Questa cifra è l’ennesima conferma di un sistema basato sulla disuguaglianza di genere e parliamo di una potenziale forza lavoro che vanta una popolazione di circa 1,6 mln di donne in più rispetto agli uomini (dato ottobre 2019). Da una parte abbiamo una maggioranza “fisica”, se così vogliamo definirla, mentre dall’altra parte abbiamo una differenza in termini di occupazione che attesta che meno di 1 donna su 2 in Italia lavora. Con ciò possiamo capire come la disparità di genere sul lavoro era già evidente e come l’epidemia di Coronavirus abbia incrementato questa disuguaglianza.

Per avere una testimonianza diretta di come le donne abbiano dovuto reinventarsi “madri-donne in carriera”, ecco le parole di una lavoratrice facente parte del settore pubblico, esattamente un piccolo comune della Città Metropolitana di Cagliari. L’interlocutrice vuole mantenere comunque l’anonimato.

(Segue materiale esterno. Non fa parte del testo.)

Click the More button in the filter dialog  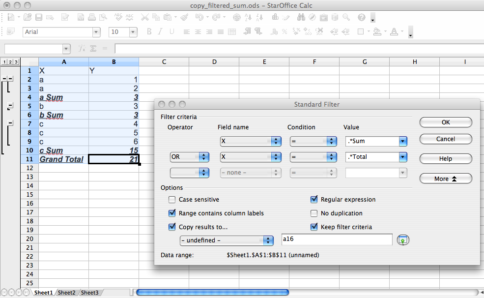445,178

Il Municipio di Decimomannu

Per prima cosa, visto che di lavoro stiamo parlando, com’è stato per lei lavorare da casa? Anche per lei è stata la prima volta e non ha incontrato difficoltà con questa nuova realtà?

Sicuramente ci si è ritrovati in un mondo decisamente nuovo e personalmente è stata la prima volta dopo 30 anni di carriera in cui mi sono ritrovata a dover portare il lavoro a casa. Innanzitutto si è dovuto recuperare uno spazio all’interno della propria abitazione da dedicare al lavoro e questo non  è facile perché devi fare i conti con una porzione di casa dedicata alla vita lavorativa, circostanza a cui non eravamo abituati prima di tutto ciò.

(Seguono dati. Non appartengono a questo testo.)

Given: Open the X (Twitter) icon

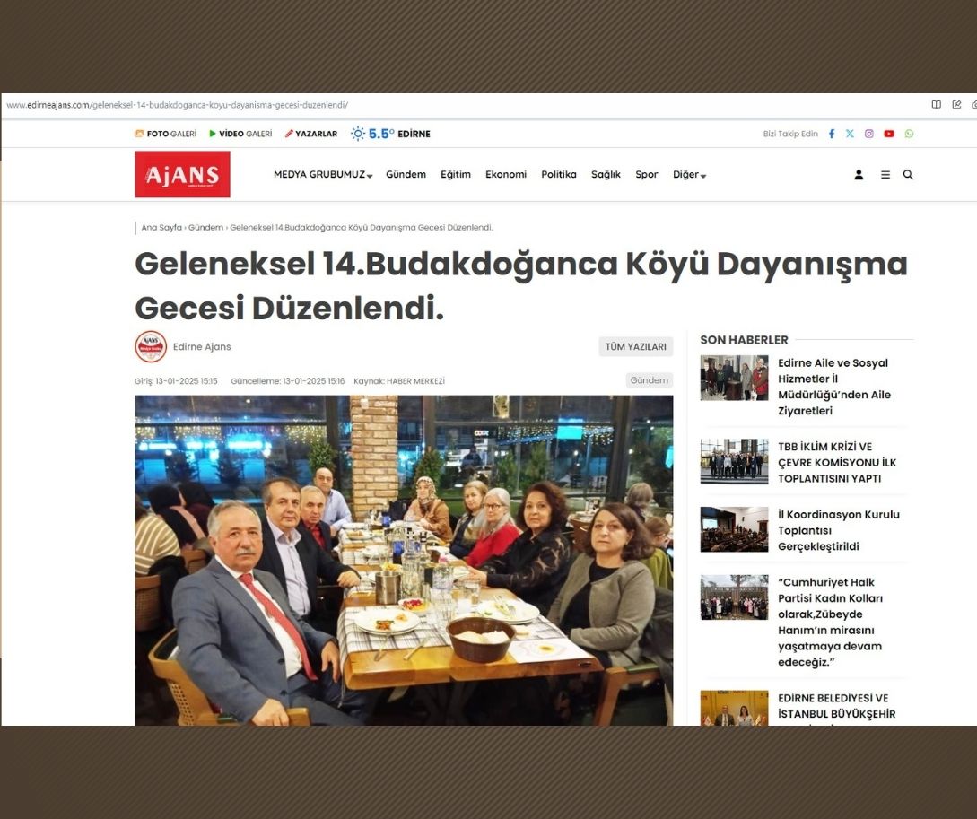Looking at the screenshot, I should (x=850, y=134).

Crede che per il settore pubblico sia fattibile una concezione di lavoro pressoché totale a distanza?

Decisamente sì, ci sono alcuni servizi che si prestano meglio di altri per cui non vi sono impedimenti per il datore di lavoro a concedere lo smartworking ai lavoratori. Ovviamente bisogna avere gli strumenti per poter procedere con questa modalità di lavoro a distanza. Posso dire che, per quanto mi riguarda, svolgo quest’attività alternando il telelavoro e la presenza effettiva in ufficio.

Ha incontrato difficoltà nel gestire famiglia e lavoro nello stesso luogo?

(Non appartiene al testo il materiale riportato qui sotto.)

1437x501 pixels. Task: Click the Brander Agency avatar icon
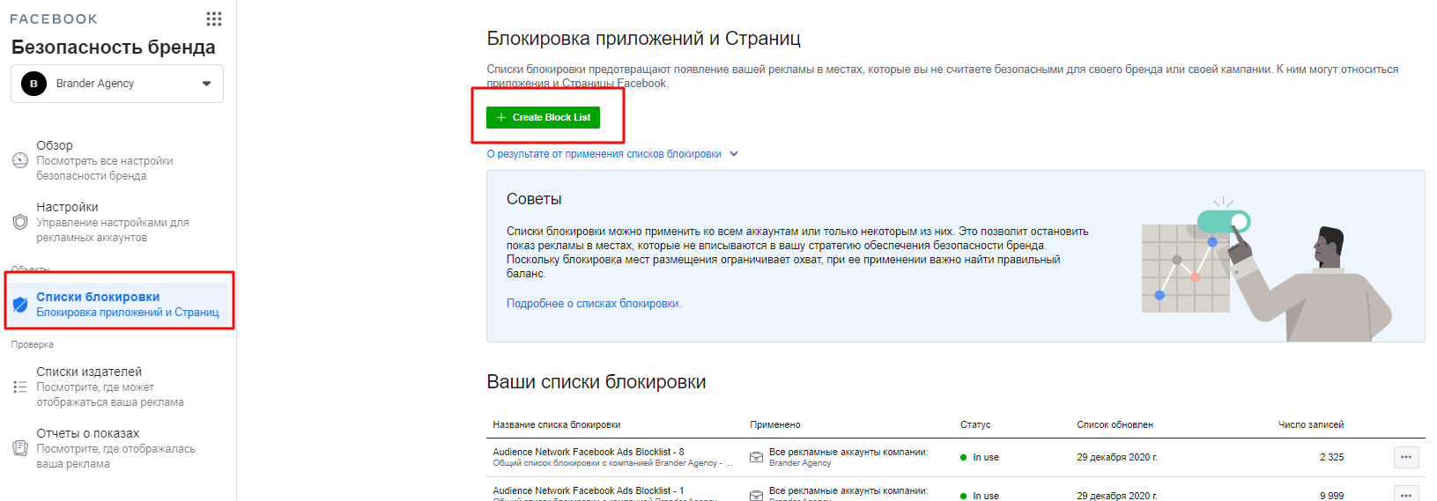33,84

Indubbiamente esistono delle difficoltà, in quanto come lavoratrice ti ritrovi in contemporanea a dover gestire situazioni familiari e lavorative. Le pause di lavoro ne sono un esempio, perché una donna si ritrova ad utilizzarla non per riposarsi mentalmente bensì per portare avanti esigenze all’interno della propria famiglia. Personalmente mi ritengo fortunata in quanto con i miei figli e con mio marito facciamo un “bel lavoro di squadra”, dove ognuno ha dei ruoli e collabora alla vita familiare.

Se non fosse stato per questa pandemia, avrebbe mai accettato di lavorare da casa?

Onestamente no. Ti ritrovi isolata, non hai più le condivisioni e i rapporti sociali che avevi prima con colleghi e con gli utenti e poi mentalmente non stacchi mai da quelli che sono i tuoi impegni.

Prima sono stati riportati dei dati riguardo la forte disparità di genere in ambito lavorativo; lei, in quanto donna, si è mai sentita in una situazione di svantaggio rispetto ad altre persone?

Sin dall’inizio della mia carriera mi sono scontrata con una mentalità conservatrice e maschilista perché ho scelto – per passione – un lavoro prettamente maschile e dopo tanti anni la situazione non è cambiata per niente. Ancora oggi, non si concepisce che una lavoratrice donna possa ricoprire determinati ruoli e nonostante le varie tutele sindacali è sempre difficile trovare quell’equilibro relativo alle pari opportunità. Lo dimostra il fatto che per una convocazione di lavoro dissi di essere in attesa (per correttezza verso il datore di lavoro) e per questo non fui mai chiamata. Questa vicenda non fece vacillare il desiderio di poter diventare quella lavoratrice che sognavo di essere da ragazza e oggi posso dire con orgoglio di aver vinto quel muro di ostilità e diffidenza verso noi donne e madri lavoratrici.

Per concludere, la vedremo in ufficio oppure attraverso la finestra di casa?

Eh (ride), farò 50 e 50. Auspico che i datori di lavoro diano la possibilità, a quei lavoratori che ne facciano richiesta, di poter svolgere lo smartworking in totale serenità, organizzazione e maggiore regolamentazione.